Supérieur dans tous les domaines, Marseille n'a fait qu'une bouchée d'une triste équipe de Bastia, venue au Vélodrome avec un gros déficit d'ambition. Reste à savoir si cette nouvelle démonstration suffira à lancer enfin la saison marseillaise, qui recevra le rival lyonnais la semaine prochaine.


OM - Bastia
(4-1)

B. Mendy (14'), Alessandrini (46'), Alessandrini (65'), M. Batshuayi (68') pour Marseille , Brandão (77') pour Bastia.

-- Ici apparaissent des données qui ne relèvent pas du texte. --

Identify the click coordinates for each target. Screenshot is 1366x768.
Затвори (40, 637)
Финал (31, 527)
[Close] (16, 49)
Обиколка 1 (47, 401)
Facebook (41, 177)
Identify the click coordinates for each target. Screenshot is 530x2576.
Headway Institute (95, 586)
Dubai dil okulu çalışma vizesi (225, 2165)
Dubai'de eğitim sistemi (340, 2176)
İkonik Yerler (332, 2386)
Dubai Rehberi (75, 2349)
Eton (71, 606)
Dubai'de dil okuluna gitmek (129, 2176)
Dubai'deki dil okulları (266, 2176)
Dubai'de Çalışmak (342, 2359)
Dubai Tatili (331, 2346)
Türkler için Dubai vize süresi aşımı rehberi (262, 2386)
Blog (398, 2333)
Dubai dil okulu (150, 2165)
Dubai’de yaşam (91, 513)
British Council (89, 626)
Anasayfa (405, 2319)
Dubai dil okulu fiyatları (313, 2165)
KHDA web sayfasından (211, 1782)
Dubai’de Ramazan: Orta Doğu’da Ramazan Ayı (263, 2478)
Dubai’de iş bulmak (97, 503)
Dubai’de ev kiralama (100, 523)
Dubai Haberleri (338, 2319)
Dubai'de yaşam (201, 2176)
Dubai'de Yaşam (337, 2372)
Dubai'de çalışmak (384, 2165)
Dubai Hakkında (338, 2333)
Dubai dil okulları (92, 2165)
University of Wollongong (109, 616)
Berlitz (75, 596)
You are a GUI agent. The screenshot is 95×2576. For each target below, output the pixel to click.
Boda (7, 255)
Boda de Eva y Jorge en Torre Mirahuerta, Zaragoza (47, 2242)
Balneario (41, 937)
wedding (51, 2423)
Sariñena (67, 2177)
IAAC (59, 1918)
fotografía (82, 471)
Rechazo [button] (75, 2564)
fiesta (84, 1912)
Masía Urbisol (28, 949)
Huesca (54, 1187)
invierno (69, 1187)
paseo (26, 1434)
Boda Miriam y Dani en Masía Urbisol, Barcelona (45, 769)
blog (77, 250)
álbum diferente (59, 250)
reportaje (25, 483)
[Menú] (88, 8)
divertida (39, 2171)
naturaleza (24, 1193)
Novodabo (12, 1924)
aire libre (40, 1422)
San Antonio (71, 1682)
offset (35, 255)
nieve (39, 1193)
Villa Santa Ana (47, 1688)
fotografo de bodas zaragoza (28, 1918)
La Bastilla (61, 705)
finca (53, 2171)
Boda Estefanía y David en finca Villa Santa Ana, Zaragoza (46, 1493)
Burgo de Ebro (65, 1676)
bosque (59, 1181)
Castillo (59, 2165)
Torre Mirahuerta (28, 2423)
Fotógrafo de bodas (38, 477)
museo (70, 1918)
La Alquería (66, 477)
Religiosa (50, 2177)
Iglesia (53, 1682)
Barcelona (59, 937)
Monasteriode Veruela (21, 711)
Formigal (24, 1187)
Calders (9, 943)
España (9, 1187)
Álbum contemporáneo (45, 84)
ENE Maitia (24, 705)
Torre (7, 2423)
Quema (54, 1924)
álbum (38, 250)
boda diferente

Larguée en début de saison après un an d'une relation passionnelle avec un beau Chilien, Marseille avait d'abord noyé son chagrin dans la nourriture avant de se reprendre pour le grand Michel. Désireuse de plaire, la jolie Marseille avait alors entamé un régime drastique. Depuis, l'OM est devenue une nouvelle victime du fameux effet yoyo. Splendide dans sa robe de gala face à Troyes, Marseille avait repris un peu de gras à Guingamp. Et ce soir, la belle a remis le bleu de chauffe pour offrir un visage séduisant face à Bastia. Avec un menu complet, Marseille prouve à la planète football qu'un régime réussi ne passe pas forcément par une privation alimentaire, mais qu'il est avant tout question d'équilibre. Et de ce match là, c'est bien de l'équilibre qui s'est dégagé de la prestation des hommes de Michel. Sereins derrière, costauds au milieu et réalistes devant, Alessandrini et compères se sont parfaitement remis en selle. En espérant que dans une semaine face à Lyon, les kilos en trop ne seront pas une nouvelle fois revenus.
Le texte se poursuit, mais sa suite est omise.